Rocío Márquez hat ein Engelsgesicht, aber dahinter spürt man den eisernen Willen, sie ist hochintelligent, sie weiß, was sie will und sie hat keine Angst – mehr. Geboren 1985 in Huelva in einer Familie von Aficionados ging sie den klassischen Weg, Wettbewerbe, Peñas, die ersten Preise, wohlwollend betrachtet von den strengen Augen der Kritik. Aber da brodelte es schon in ihrem Kopf und was soll’s, es musste heraus. Mit „El Niño“, einer Produktion aus dem Jahr 2014 begann sie bei den Orthodoxen eine gewisse Unruhe zu verbreiten, die sich bis heute nicht gelegt hat, mit ihrer neuen Arbeit „Firmamento“ beginnen die Wellen sich wieder zu glätten. Wir trafen Rocío in Sevilla nach ihrem triumphalen Auftritt in der Caja Sol.

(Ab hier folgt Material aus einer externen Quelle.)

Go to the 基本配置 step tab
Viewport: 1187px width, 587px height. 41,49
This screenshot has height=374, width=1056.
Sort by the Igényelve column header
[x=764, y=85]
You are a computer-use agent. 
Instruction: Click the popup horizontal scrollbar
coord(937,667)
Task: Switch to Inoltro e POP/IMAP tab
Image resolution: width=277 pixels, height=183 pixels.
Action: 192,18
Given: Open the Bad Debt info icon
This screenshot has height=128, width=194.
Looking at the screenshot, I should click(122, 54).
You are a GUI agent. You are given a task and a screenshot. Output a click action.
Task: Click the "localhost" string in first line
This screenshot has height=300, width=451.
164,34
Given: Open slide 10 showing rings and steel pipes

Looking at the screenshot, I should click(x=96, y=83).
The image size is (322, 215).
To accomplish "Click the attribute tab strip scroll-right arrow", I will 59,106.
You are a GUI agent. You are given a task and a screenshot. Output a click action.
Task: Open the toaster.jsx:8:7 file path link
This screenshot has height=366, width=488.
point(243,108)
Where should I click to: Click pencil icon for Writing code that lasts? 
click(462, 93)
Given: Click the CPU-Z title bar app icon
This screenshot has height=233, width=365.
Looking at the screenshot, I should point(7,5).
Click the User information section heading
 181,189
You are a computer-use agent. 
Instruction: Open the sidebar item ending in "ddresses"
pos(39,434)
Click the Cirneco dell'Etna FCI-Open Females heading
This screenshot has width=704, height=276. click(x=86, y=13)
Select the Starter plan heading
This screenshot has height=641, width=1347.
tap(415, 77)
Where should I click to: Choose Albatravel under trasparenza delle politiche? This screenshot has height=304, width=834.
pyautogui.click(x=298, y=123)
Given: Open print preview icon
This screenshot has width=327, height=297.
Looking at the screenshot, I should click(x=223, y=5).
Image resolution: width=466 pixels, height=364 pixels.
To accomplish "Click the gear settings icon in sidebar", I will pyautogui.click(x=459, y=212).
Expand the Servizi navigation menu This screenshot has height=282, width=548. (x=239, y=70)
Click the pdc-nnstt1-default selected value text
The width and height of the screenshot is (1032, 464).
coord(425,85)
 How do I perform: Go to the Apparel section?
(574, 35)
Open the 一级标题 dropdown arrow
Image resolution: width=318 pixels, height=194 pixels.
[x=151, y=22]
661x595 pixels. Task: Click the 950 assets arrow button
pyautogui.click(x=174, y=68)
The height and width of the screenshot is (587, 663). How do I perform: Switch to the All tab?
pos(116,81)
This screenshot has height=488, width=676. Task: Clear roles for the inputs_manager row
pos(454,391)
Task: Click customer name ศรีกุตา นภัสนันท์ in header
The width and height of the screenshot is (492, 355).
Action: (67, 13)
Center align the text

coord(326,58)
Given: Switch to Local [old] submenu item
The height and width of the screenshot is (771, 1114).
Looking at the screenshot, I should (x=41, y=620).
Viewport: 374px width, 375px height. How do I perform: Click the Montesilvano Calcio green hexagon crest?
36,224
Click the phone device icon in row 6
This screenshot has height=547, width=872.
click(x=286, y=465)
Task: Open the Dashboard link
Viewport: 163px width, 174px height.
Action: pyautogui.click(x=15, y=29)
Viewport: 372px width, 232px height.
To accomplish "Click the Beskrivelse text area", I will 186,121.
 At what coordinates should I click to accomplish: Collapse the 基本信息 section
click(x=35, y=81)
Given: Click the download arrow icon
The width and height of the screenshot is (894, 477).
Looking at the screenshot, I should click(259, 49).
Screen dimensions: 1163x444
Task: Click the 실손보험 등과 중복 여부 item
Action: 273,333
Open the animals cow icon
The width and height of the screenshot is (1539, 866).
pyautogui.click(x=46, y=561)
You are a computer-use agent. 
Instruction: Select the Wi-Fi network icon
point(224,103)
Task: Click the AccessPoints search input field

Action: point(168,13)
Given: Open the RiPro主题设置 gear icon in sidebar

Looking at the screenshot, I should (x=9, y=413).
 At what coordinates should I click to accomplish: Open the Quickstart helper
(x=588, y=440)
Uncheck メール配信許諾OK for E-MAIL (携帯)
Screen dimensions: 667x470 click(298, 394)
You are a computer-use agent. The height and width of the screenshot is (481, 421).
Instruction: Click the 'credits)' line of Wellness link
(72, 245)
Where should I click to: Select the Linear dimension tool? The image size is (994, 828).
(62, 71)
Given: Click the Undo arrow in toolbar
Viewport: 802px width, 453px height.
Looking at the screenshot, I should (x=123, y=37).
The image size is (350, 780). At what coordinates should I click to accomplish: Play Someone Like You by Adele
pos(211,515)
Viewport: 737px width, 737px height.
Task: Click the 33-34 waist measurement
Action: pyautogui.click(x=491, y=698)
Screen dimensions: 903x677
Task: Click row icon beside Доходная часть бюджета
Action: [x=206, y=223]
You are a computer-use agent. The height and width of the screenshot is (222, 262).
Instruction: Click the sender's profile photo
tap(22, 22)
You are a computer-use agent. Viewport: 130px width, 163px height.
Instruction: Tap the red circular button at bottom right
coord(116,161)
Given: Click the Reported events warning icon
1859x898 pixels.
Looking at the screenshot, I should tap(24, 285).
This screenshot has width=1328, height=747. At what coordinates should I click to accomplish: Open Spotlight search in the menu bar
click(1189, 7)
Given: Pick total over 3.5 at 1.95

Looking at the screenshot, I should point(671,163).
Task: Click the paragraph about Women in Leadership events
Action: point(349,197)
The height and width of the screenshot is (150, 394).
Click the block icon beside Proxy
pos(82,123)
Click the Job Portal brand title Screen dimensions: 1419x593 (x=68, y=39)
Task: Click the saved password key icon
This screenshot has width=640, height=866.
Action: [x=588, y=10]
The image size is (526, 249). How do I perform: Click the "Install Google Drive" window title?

Im Publikum saßen unter vielen anderen  Künstlern Leonor Leal, Patricia Guerrero, Ana Morales, Chloé Brulé und Marco Vargas und Niño de Elche.

Erzähl doch mal, wie dieses Feuerwerk entstanden ist, ich hatte dich viel zurückhaltender in Erinnerung!

Eigentlich war das ein ganz natürlicher Prozess und alles, was ich bisher gemacht habe war irgendwie eine Annäherung an dieses Projekt. Begonnen hat alles vor Jahren mit einer Auftragsarbeit des Teatro Real in Madrid, parallel zur Flamencooper, die Mauricio Sotelo über das Stück „El público“ von Federico García Lorca komponiert hatte. Da waren Arcángel, Jesús Méndez, Rubén Olmo, Cañizares und Agustín Diassera dabei und einerseits war ich natürlich stolz, aber andererseits wollte ich etwas Eigenständiges über Lorca machen, viele der großen Flamencos haben sich ja mit ihm beschäftigt und da muss man sich schon anstrengen um sich abzuheben.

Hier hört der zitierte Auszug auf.